> _WHAT TO WORK ON_:
What you return must match the entries exactly, except that the pictures are gone.

> _EXERCISE INPUT_:
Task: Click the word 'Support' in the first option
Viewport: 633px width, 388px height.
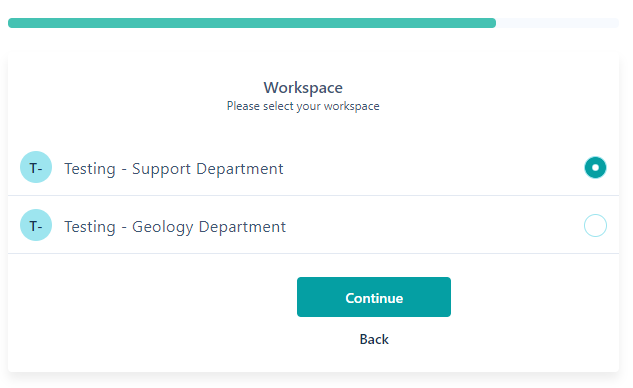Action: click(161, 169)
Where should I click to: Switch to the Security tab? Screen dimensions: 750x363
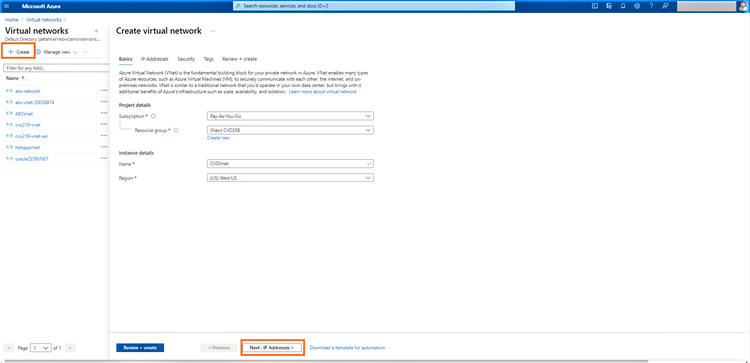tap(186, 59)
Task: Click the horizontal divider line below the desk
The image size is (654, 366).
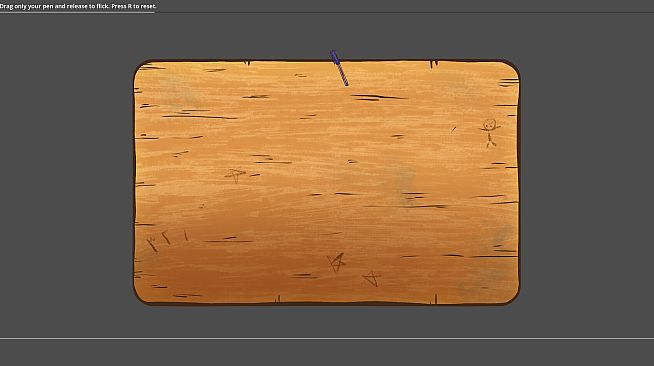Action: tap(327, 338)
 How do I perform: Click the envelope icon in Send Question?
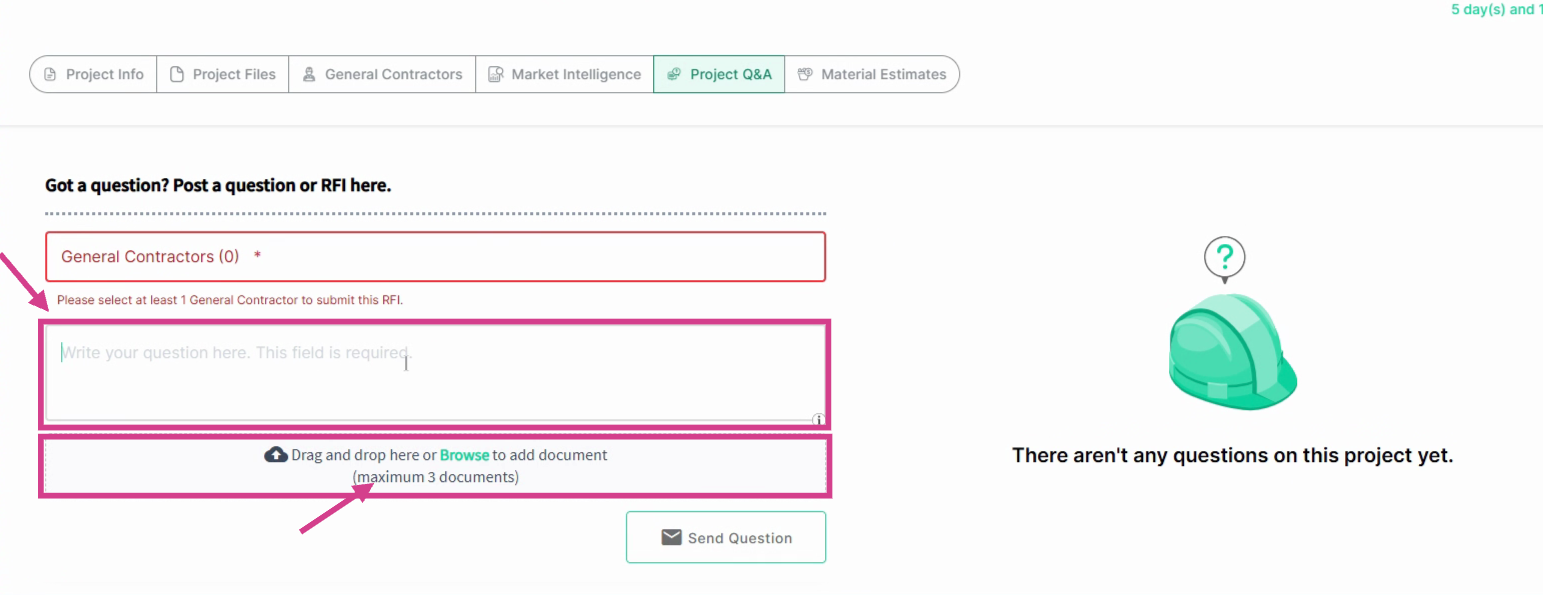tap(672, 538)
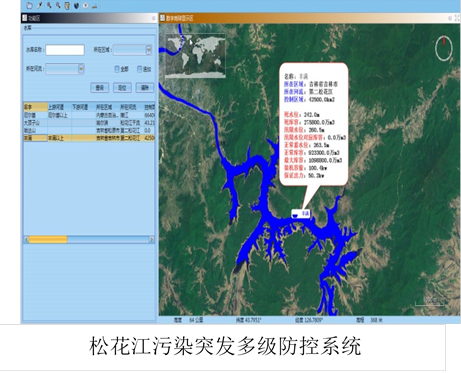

> _SOLUTION TO THIS EXERCISE_:
Task: Click the word 'Support' in the first option
Viewport: 633px width, 388px height.
Action: click(161, 169)
Where should I click to: Switch to the Security tab? Screen dimensions: 750x363
tap(186, 59)
Task: Click the horizontal divider line below the desk
The image size is (654, 366).
Action: tap(327, 338)
 How do I perform: Click the envelope icon in Send Question?
tap(672, 538)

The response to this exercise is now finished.